--- Text section ---

Paper
20 August 2009 The JANUS X-Ray Flash Monitor
A. D. Falcone, D. N. Burrows, S. Barthelmy, W. Chang, J. Fredley, M. Kelly, R. Klar, D. Palmer, S. Persyn, K. Reichard, P. Roming, E. Seifert, R. W. M. Smith, P. Wood, M. Zugger
Author Affiliations +
Abstract
JANUS is a NASA small explorer class mission which just completed phase A and was intended for a 2013 launch date. The primary science goals of JANUS are to use high redshift (6<z<12) gamma ray bursts and quasars to explore the formation history of the first stars in the early universe and to study contributions to reionization. The X-Ray Flash Monitor (XRFM) and the Near-IR Telescope (NIRT) are the two primary instruments on JANUS. XRFM has been designed to detect bright X-ray flashes (XRFs) and gamma ray bursts (GRBs) in the 1-20 keV energy band over a wide field of view (4 steradians), thus facilitating the detection of z>6 XRFs/GRBs, which can be further studied by other instruments. XRFM would use a coded mask aperture design with hybrid CMOS Si detectors. It would be sensitive to XRFs/GRBs with flux in excess of approximately 240 mCrab. The spacecraft is designed to rapidly slew to source positions following a GRB trigger from XRFM. XRFM instrument design parameters and science goals are presented in this paper.

---

[Requirement 1] Reproduce the entries from the start down to the line containing "pyautogui.click(x=123, y=24)", with "screenshot" changed to "screen capture" and nothing else altered.

--- Data extract ---

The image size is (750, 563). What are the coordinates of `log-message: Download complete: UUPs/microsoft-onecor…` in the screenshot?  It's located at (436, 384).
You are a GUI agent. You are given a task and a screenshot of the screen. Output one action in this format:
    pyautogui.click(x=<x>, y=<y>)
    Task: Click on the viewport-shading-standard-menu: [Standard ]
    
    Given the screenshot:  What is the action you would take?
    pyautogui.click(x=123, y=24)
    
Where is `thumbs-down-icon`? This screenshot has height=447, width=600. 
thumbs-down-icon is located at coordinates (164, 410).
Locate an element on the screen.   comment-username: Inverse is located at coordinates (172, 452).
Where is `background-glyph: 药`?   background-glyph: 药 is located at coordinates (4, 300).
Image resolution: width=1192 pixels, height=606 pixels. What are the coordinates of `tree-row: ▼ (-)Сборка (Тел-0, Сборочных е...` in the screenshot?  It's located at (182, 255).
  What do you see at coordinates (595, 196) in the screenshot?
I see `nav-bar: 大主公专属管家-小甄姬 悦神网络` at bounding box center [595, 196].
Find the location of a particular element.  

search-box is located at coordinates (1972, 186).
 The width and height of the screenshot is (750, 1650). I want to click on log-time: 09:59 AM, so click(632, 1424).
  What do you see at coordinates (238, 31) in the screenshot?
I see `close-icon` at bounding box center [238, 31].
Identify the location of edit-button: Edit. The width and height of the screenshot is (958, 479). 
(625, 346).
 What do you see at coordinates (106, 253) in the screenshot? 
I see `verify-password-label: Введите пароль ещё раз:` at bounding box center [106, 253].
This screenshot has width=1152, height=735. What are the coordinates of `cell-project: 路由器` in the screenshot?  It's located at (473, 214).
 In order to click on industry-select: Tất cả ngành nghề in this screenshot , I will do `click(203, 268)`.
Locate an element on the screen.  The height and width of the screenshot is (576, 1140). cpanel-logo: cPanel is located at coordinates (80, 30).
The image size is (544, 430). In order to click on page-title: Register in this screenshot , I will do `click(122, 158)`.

---

[Requirement 2]
Please answer these questions from the JANUS abstract:
(a) In what energy band is XRFM designed to detect X-ray flashes and gamma ray bursts?
(b) What redshift range is given for the gamma ray bursts and quasars that JANUS would use?
(c) Above roughly what flux would XRFM be sensitive to XRFs/GRBs?

[Worked solution 1]
The image size is (750, 563). What are the coordinates of `log-message: Download complete: UUPs/microsoft-onecor…` in the screen capture?  It's located at (436, 384).
You are a GUI agent. You are given a task and a screen capture of the screen. Output one action in this format:
    pyautogui.click(x=<x>, y=<y>)
    Task: Click on the viewport-shading-standard-menu: [Standard ]
    
    Given the screen capture:  What is the action you would take?
    pyautogui.click(x=123, y=24)

[Worked solution 2]
(a) 1-20 keV
(b) 6<z<12
(c) Approximately 240 mCrab